Because the details set the formality, those names also form a rough ladder, and if you're buying your first pair, buy a penny. It's the most versatile of the family, as at home under tailoring as with rolled-up jeans, and the menswear forums are near-unanimous on the point. Start in brown, too: a mid or dark brown works with navy, beige, green and denim, where black is narrower and belongs with grey and black tailoring. The pair we'd hand a first-time buyer is Stenhammar II, our penny in dark brown suede. A tassel makes a natural second pair, a horsebit a third.
Suede or calf
The other half of choosing is the leather. Suede is the more breathable and forgiving of the two, warmer in tone, and the natural pick for warm weather and bare ankles; all it needs is a regular brush to keep the nap even. Calf is hardier and cleaner-looking, the better choice in poor weather and the dressier of the two. The rough rule: suede for relaxed-smart days, calf when you want the crisper line. If you go suede, our guide to caring for suede shoes covers everything from a muddy walk to a set-in stain.
How they should fit
Fit matters more here than on any other shoe you own, because it's all that holds the shoe on. Take about half a size down from your usual lace-up size, and let the heel settle in. That's the short version; the full picture, from heel slip in a new pair to breaking them in to whether they suit wider feet, is in how loafers should fit.

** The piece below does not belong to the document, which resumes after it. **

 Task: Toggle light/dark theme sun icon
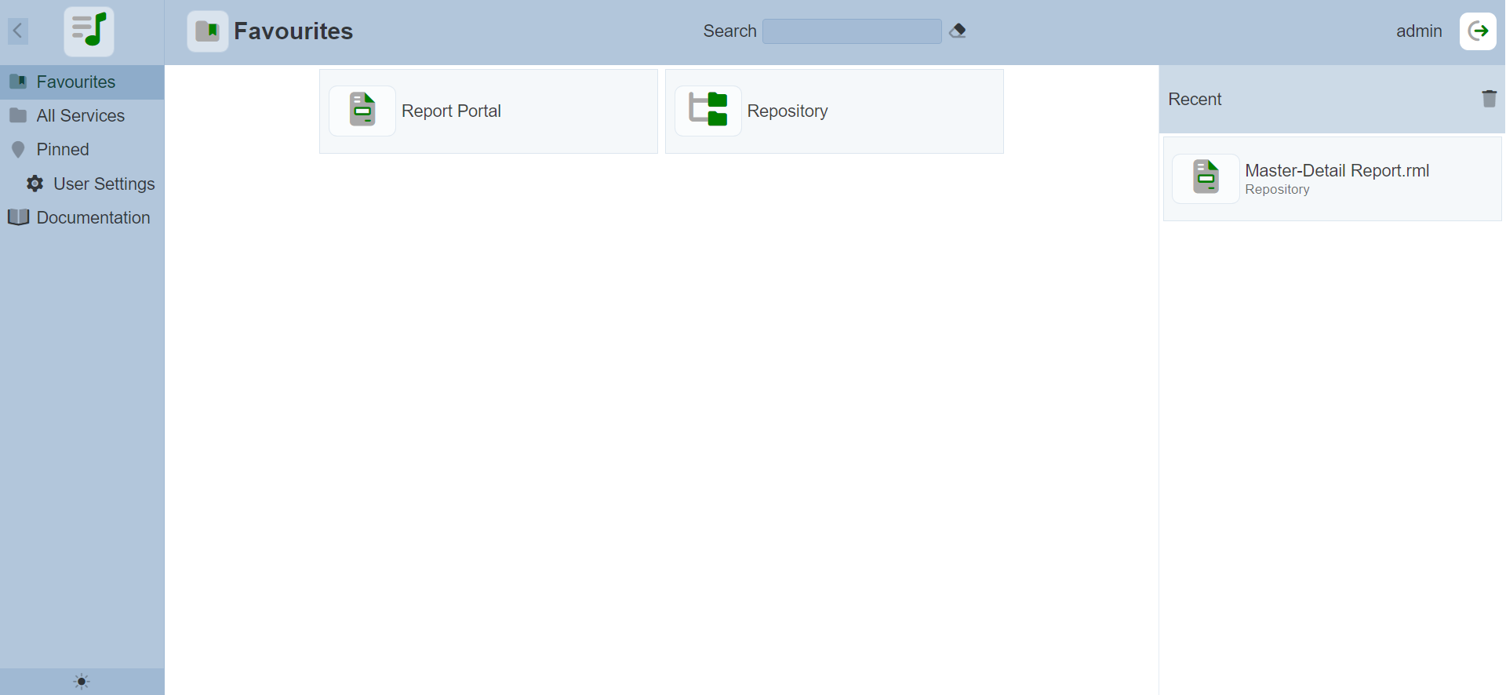tap(82, 682)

With jeans, chinos and shorts
Wearing them comes down to where your trousers stop. With jeans, a slim or straight leg with the hem ending just at the ankle keeps the shoe in view; penny and tassel styles both suit denim well. With chinos, crop the hem just above the shoe for a clean line. Shorts are where sockless makes the most sense, and suede looks easiest.
Most of the worry here is misplaced. Loafers with jeans aren't tacky as long as the formality matches: casual suede with relaxed denim, a sleeker pair when the jeans are dark and fitted. And tassel loafers with jeans, the divisive pairing, work well when you keep them deliberate — a soft suede tassel with dark, slim jeans looks right. The wider rule is the one from the start: the sleeker and darker the loafer, the dressier it goes.
Bare ankles
In warm weather, sockless is the natural way to wear a slip-on, and it's a casual look rather than a tailored one. Whether to wear a no-show liner rather than go truly bare, how to keep a sockless shoe fresh, and where the bare-ankle habit comes from — our companion guide to wearing loafers without socks covers all of it.
Under a suit
At the dressy end, a loafer under a suit used to raise eyebrows and now barely registers. Loafers work well with sport coats, odd trousers and softer business suits; only a strictly formal office still calls for lace-ups. Choose a clean, dark style — a black or dark-brown penny or tassel, or a horsebit, the dressiest of the three but still short of black tie.
Match your belt to the leather of the shoe, brown with brown and black with black. And with tailoring, wear socks: a fine, full-length pair in a tone close to your trousers, never a low sock that leaves a band of ankle showing. Black tie is a different question again, and our guide to tuxedo and black-tie shoes covers it.
Built to be kept
One thing left before you spend: construction. It's the difference between a shoe a cobbler can rebuild and one you replace. Most of our loafers are Goodyear-welted — structured, hard-wearing and straightforward for any cobbler to resole. The exception is Lysekil II, our unlined pair: it's Blake-stitched, which is slimmer and lighter, part of why it wears so well in summer, and it resoles too, at a cobbler set up for Blake work. Neither method is better; both are built to be looked after. If you want the detail of how a welt works and why it matters, we've written up what a Goodyear welt actually is.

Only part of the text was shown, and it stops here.